Dictionary containing configuration needed to restore this embedding function

class pyseekdb.utils.embedding_functions.Text2VecEmbeddingFunction(model_name: str = 'shibing624/text2vec-base-chinese', device: str = 'cpu', normalize_embeddings: bool = False, **kwargs: Any)[source]

Bases: EmbeddingFunction[str | list[str]]

An embedding function using text2vec with a specific model.

Text2Vec provides multilingual embeddings (supports 100+ languages) with various pretrained models.

static build_from_config(config: dict[str, Any]) Text2VecEmbeddingFunction[source]

Build Text2VecEmbeddingFunction from configuration dictionary.

property dimension: int

Get the dimension of embeddings produced by this function.

get_config() dict[str, Any][source]

Get configuration dictionary for serialization.

static name() str[source]

Return the embedding function name identifier.

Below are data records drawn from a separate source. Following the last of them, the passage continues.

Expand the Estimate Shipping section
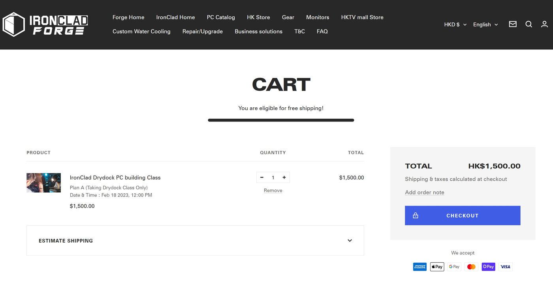Screen dimensions: 553x303 click(x=195, y=241)
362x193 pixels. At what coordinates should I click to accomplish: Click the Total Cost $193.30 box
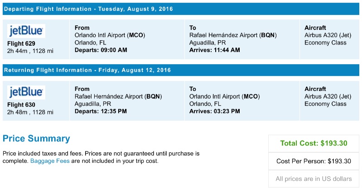coord(314,144)
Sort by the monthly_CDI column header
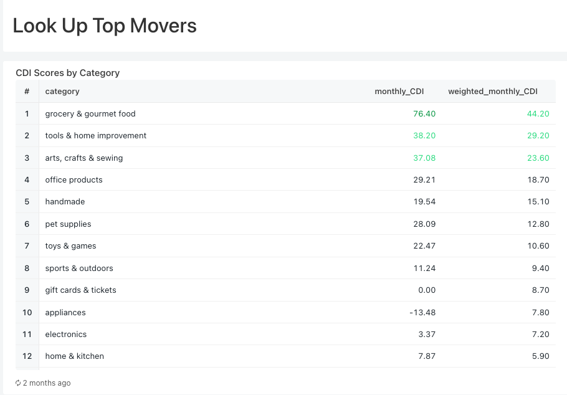Image resolution: width=567 pixels, height=395 pixels. [399, 92]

class pyseekdb.utils.embedding_functions.VoyageaiEmbeddingFunction(model_name: str = 'voyage-4-large', api_key_env: str | None = None, input_type: str | None = None, truncation: bool | None = None, output_dimension: int | None = None, **kwargs: Any)[source]

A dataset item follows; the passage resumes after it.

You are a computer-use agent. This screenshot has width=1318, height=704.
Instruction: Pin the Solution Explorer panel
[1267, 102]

Bases: EmbeddingFunction[str | list[str]]

A convenient embedding function for Voyage AI embedding models.

This class provides a simplified interface to Voyage AI embedding models using the voyageai package.

For more information about Voyage AI models, see https://docs.voyageai.com/docs/embeddings

Example

pip install pyseekdb voyageai

get_config() dict[str, Any][source]

Get the configuration dictionary for the embedding function.

This method should return a dictionary that contains all the information needed to restore the embedding function after restart.

Returns:

Dictionary containing the embedding function’s configuration. Note: The ‘name’ field is not included as it’s handled by the upper layer for routing.